● Problems to solve:
a - Which non-blank code lines in the AMDGPU patch review are marked with a leading plus sign?
b - Carry on the AMDGPU patch review thread from its last line.

● Text segment:

- - - -

[PATCH] D135447: [AMDGPU] Add llvm.is.fpclass intrinsic to existing SelectionDAG fp class support and introduce GlobalISel implementation for AMDGPU

Matt Arsenault via Phabricator via llvm-commits llvm-commits at lists.llvm.org
Wed Nov 16 14:54:21 PST 2022


arsenm added inline comments.


================
Comment at: llvm/lib/Target/AMDGPU/AMDGPUISelLowering.cpp:314
+
+  setOperationAction(
+      ISD::IS_FPCLASS,
----------------
Can you add a fixme that we just want scalarization?


================
Comment at: llvm/lib/Target/AMDGPU/AMDGPUInstructionSelector.cpp:870
+
+bool AMDGPUInstructionSelector::selectG_IS_FPCLASS(MachineInstr &I) const {
+  MachineBasicBlock *BB = I.getParent();
----------------
JanekvO wrote:
> arsenm wrote:
> > I don't see why you need to manually select this (maybe sharing the pattern between the existing intrinsic is annoying because the new intrinsic uses immarg?)

- - - -

● Supplied information:
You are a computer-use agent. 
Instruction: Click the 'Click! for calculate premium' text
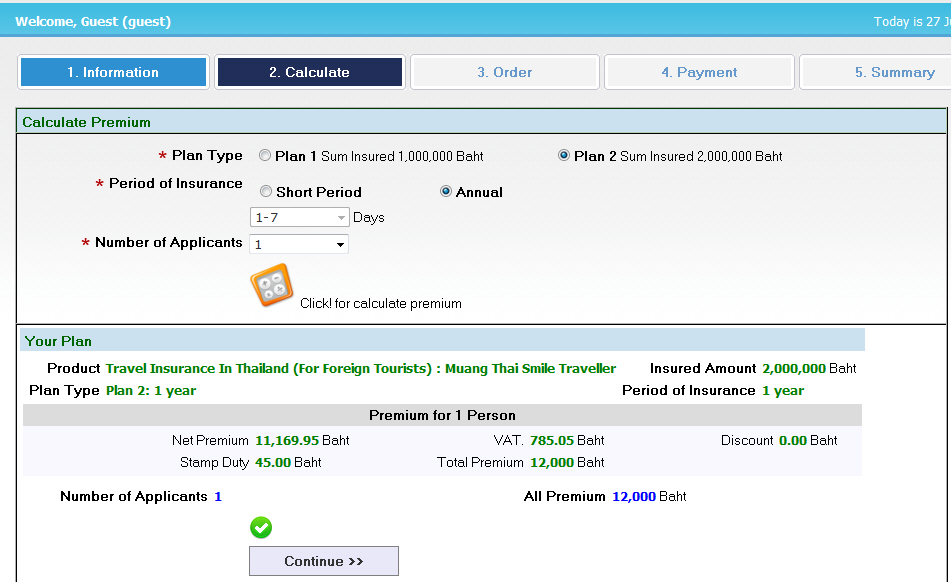pos(380,303)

- - - -

● Expected results:
a -
- setOperationAction(
- ISD::IS_FPCLASS,
- bool AMDGPUInstructionSelector::selectG_IS_FPCLASS(MachineInstr &I) const {
- MachineBasicBlock *BB = I.getParent();

b -
> I did look on whether I could re-use some of the existing tablegen but I couldn't get it quite into the right shape for it to match. `llvm.is.fpclass` requires the mask to be an immarg as you mentioned so materializing the immediate into a register anywhere before this function results in a verifier error.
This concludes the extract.